Figure 1. Risk Ratio (RR) vs. Mean NO2 exposure (µg·m−3) for different mental health disorders. This figure provides a comparison for RR and mean exposure, when both values were provided in a study. Data are plotted from each study under the broad mental health category and the actual metric used to quantify the disorder (e.g., emergency room visit, medication use, etc.) is not distinguished. Additionally, this comparison is meant to illustrate the breadth of mental health correlations, and so both acute and chronic exposure risks are grouped together under the respective mental health category. A rough linear trend line was fit to the data set, and the equation for the line of best fit leads to the observation of a positive, though weak, association between increased NO2 exposure and increased RR.

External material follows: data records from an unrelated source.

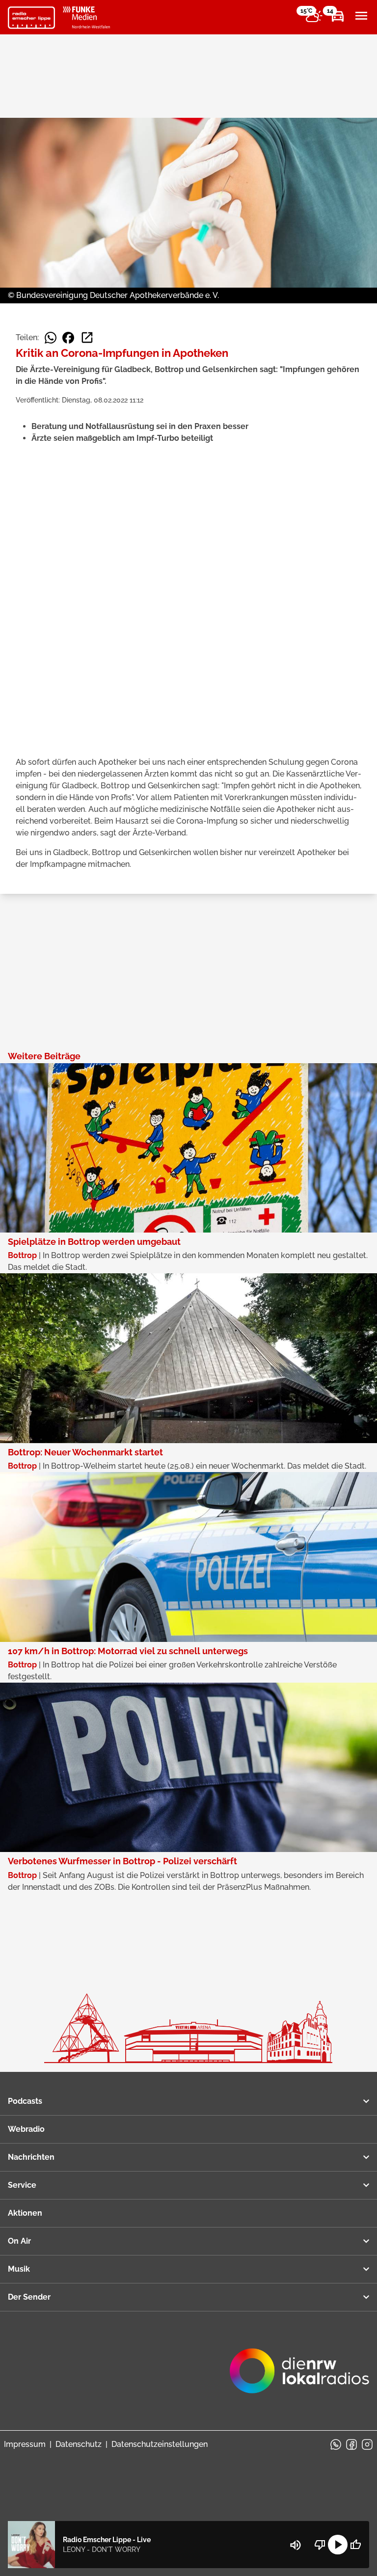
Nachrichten (31, 2157)
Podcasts (25, 2101)
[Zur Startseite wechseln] (31, 17)
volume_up (295, 2545)
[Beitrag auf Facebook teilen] (68, 338)
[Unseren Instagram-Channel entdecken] (367, 2444)
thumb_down (320, 2544)
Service (22, 2185)
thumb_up (355, 2544)
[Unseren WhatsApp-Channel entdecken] (336, 2444)
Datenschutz (78, 2444)
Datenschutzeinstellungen (159, 2444)
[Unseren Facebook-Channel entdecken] (351, 2444)
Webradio (26, 2129)
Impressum (25, 2444)
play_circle (338, 2544)
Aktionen (25, 2213)
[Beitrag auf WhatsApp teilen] (50, 338)
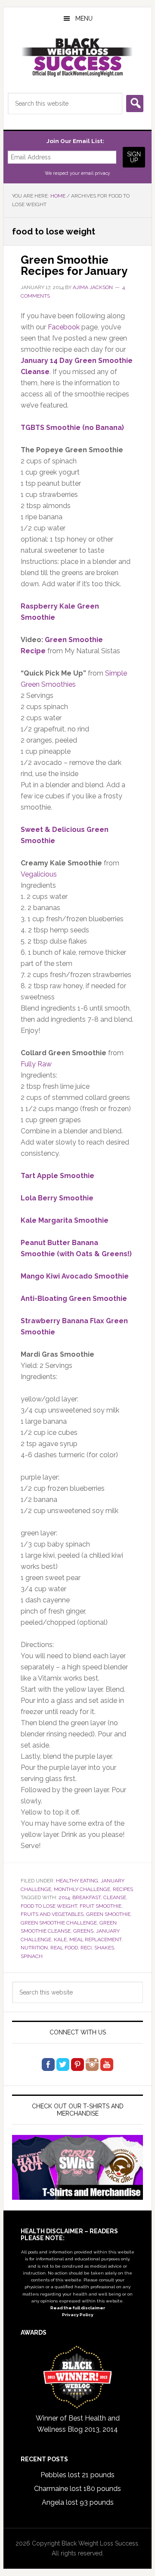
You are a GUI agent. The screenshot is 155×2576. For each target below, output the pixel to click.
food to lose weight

In all instances, there were positive correlations between NO2 exposure and mental health disorders, though with low correlation coefficients. Based on the trend line slopes, anxiety carries the most risk with increased NO2 exposure levels. The subcategory of ‘sleep’ only had four data points, and ‘other’ included only Alzheimer’s and Parkinson’s diseases; thus, no trend lines were generated given the limited data. Additionally, the correlation coefficients for all the linear trend lines were very low ranging from a minimum of R2 = 0.0793 to a maximum of R2 = 0.3888. One primary reason for the large degree of scatter in the plot is that the exposure duration and concentration for each study was varied. The length of exposure and fluctuations of NO2 about the mean were not well communicated in the research and, thus, not accounted for. This makes it difficult to definitively correlate the risk ratio back to a single NO2 concentration value. While the scatter of the data may not lead to a strong fit, there is a distinct trend that increasing concentration enhances the risk of an individual manifesting a mental health disorder. This positive association, coupled with the fact all studies examined exceed the WHO annual mean NO2 guideline, leads to the observation that NO2 levels in urban areas must be reduced in order to help protect the mental health of global citizens.
Figure 2 provides a geographical representation for where the studies on mental health have been conducted, in regard to NO2 exposure, on a world map by highlighting countries in blue. There is significant representation in North America, North and Western Europe, and some in Asia (mainly from China). Study gaps exist for Australia, South America, Africa, most of Asia, and Eastern Europe. Many of these regions are known to be heavy emitters of anthropogenic air pollution and are also highly populated. For example, ambient air quality in India (home to 1.4 billion people) can be extremely poor, with the capital city, Delhi, having the worst air quality in the world in 2020 [100]. Without mental health study data in these regions, any regional nuances and ramifications of NO2 exposure on mental health cannot be ascertained.
Figure 2. World map indicating (in blue) where mental health studies in relation to NO2 exposure have been conducted. There is a significant information gap in South America, Africa, Australia, Eastern Europe, and most of Asia. Many of these regions without mental health studies are high emitters of anthropogenic air pollution and are highly populated.